== TASK INPUTS

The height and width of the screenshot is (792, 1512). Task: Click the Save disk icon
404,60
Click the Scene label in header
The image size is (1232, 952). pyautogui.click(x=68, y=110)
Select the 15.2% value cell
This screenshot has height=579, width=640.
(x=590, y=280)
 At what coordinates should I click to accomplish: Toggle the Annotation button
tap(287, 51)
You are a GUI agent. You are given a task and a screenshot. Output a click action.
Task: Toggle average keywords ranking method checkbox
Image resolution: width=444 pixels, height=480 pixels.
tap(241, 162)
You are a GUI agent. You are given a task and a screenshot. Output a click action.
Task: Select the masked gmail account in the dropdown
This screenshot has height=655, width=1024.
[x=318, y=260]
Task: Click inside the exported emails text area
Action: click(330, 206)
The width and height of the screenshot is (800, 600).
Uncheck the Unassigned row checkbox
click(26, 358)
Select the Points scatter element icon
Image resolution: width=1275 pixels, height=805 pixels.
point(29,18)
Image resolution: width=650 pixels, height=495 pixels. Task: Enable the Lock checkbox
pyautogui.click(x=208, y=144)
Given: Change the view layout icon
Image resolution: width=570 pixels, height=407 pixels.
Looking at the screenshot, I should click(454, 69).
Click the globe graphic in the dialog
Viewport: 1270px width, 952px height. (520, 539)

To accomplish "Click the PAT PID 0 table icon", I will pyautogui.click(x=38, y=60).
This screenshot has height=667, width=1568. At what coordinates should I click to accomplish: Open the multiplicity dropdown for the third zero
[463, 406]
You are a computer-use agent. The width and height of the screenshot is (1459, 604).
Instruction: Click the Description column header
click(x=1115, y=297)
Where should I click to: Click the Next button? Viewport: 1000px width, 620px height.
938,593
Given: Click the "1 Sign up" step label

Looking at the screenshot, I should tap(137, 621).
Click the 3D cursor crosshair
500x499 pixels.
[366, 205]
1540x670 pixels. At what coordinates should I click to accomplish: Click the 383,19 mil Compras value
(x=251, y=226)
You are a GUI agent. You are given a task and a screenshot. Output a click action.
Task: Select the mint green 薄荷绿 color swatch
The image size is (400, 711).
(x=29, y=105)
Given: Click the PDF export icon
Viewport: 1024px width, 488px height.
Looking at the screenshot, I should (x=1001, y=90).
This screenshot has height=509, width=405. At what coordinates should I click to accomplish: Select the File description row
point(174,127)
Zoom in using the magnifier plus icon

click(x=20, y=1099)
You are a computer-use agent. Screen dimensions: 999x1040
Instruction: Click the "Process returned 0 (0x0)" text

====

▶ _THE TASK_
A verbatim copy of all the records is to be produced.

▶ _ANSWER BOX_
The height and width of the screenshot is (792, 1512). Task: Click the Save disk icon
404,60
Click the Scene label in header
The image size is (1232, 952). pyautogui.click(x=68, y=110)
Select the 15.2% value cell
This screenshot has height=579, width=640.
(x=590, y=280)
 At what coordinates should I click to accomplish: Toggle the Annotation button
tap(287, 51)
You are a GUI agent. You are given a task and a screenshot. Output a click action.
Task: Toggle average keywords ranking method checkbox
Image resolution: width=444 pixels, height=480 pixels.
tap(241, 162)
You are a GUI agent. You are given a task and a screenshot. Output a click action.
Task: Select the masked gmail account in the dropdown
This screenshot has height=655, width=1024.
[x=318, y=260]
Task: Click inside the exported emails text area
Action: click(330, 206)
The width and height of the screenshot is (800, 600).
Uncheck the Unassigned row checkbox
click(26, 358)
Select the Points scatter element icon
Image resolution: width=1275 pixels, height=805 pixels.
point(29,18)
Image resolution: width=650 pixels, height=495 pixels. Task: Enable the Lock checkbox
pyautogui.click(x=208, y=144)
Given: Change the view layout icon
Image resolution: width=570 pixels, height=407 pixels.
Looking at the screenshot, I should click(454, 69).
Click the globe graphic in the dialog
Viewport: 1270px width, 952px height. (520, 539)

To accomplish "Click the PAT PID 0 table icon", I will pyautogui.click(x=38, y=60).
This screenshot has height=667, width=1568. At what coordinates should I click to accomplish: Open the multiplicity dropdown for the third zero
[463, 406]
You are a computer-use agent. The width and height of the screenshot is (1459, 604).
Instruction: Click the Description column header
click(x=1115, y=297)
Where should I click to: Click the Next button? Viewport: 1000px width, 620px height.
938,593
Given: Click the "1 Sign up" step label

Looking at the screenshot, I should tap(137, 621).
Click the 3D cursor crosshair
500x499 pixels.
[366, 205]
1540x670 pixels. At what coordinates should I click to accomplish: Click the 383,19 mil Compras value
(x=251, y=226)
You are a GUI agent. You are given a task and a screenshot. Output a click action.
Task: Select the mint green 薄荷绿 color swatch
The image size is (400, 711).
(x=29, y=105)
Given: Click the PDF export icon
Viewport: 1024px width, 488px height.
Looking at the screenshot, I should (x=1001, y=90).
This screenshot has height=509, width=405. At what coordinates should I click to accomplish: Select the File description row
point(174,127)
Zoom in using the magnifier plus icon

click(x=20, y=1099)
You are a computer-use agent. Screen dimensions: 999x1040
Instruction: Click the "Process returned 0 (0x0)" text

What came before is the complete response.